Lance R. Pomerantz
Attorney at Law

Land     Title     Law
    


“Constructive Notice”  The  Newsletter


Excerpted from the November 13, 2012 mailing of "Constructive Notice":

Prescriptive Easement Survives Tax Sale


The Appellate Division, Second Department, has held that property reacquired by the tax-delinquent owner following a completed tax sale remains burdened with a prescriptive easement created prior to the tax default. Behar v. Wiblishauser, 2012 NY Slip Op 6907 (2nd Dept., October 17, 2012).

The Suffolk County Tax Act provides for a redemption period between the time of the tax sale and the issuance of the tax deed. In addition, Suffolk County Local Law No. 16-1976 permits redemption for a limited time following recordation of the tax deed, but only if the grantee on the tax deed is the County of Suffolk itself. 

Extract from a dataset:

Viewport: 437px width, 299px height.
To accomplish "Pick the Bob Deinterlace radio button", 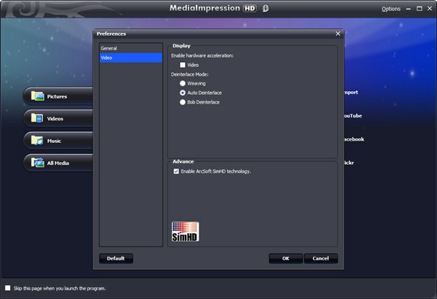I will coord(183,102).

In the instant case, Behar’s seller had lost the property for taxes and reacquired it pursuant to Local Law No. 16-1976. Wiblishauser owned the parcel next door. Wiblishauser also claimed that an easement by prescription had attached to a portion of Behar’s parcel prior to the tax sale. Behar contended that the tax sale and subsequent deed extinguished any off-record easement. The Appellate panel determined that “because the County was the purchaser here, and [the delinquent owner] redeemed the property, she reacquired through the LL No. 16-1976 redemption process exactly what she previously owned: her property burdened with any easement that may have existed.”

The Court was careful to limit its decision to the idiosyncratic procedure used in this case. By so doing, it is leaving for another day the issue of whether a sale to a third party purchaser, rather than a redemption, would extinguish an easement by prescription.

COMMENT:

While the result in Behar is consistent with existing law, some aspects of the Court’s rationale appear to break new ground. The County’s redemption deed was made "SUBJECT to all covenants, restrictions and easements of record, if any" (the opinion actually emphasizes the word “restrictions”). Even though the easement at issue was not recorded, the Court nevertheless held that the County had acquired its title “with all appurtenances and restrictions, including any easement by prescription.” By implication, the Court is extending the traditional understanding of both “appurtenance” and “restriction.”

It also relies on the “long-standing rule that private easements of light, air, and access of adjoining land owners that were lawfully acquired before the levying of a tax are not extinguished by a tax sale.” Although an accurate summary, the mere recitation of the rule glosses over the observation that none of the cases cited concerns an easement acquired by prescription. Established precedent rests on the notion that the value of a pre-existing easement is excluded from the assessment upon which the tax sale is based. While this conception makes (legal) sense regarding a recorded easement, how would an assessor be aware of an off-record easement for valuation purposes?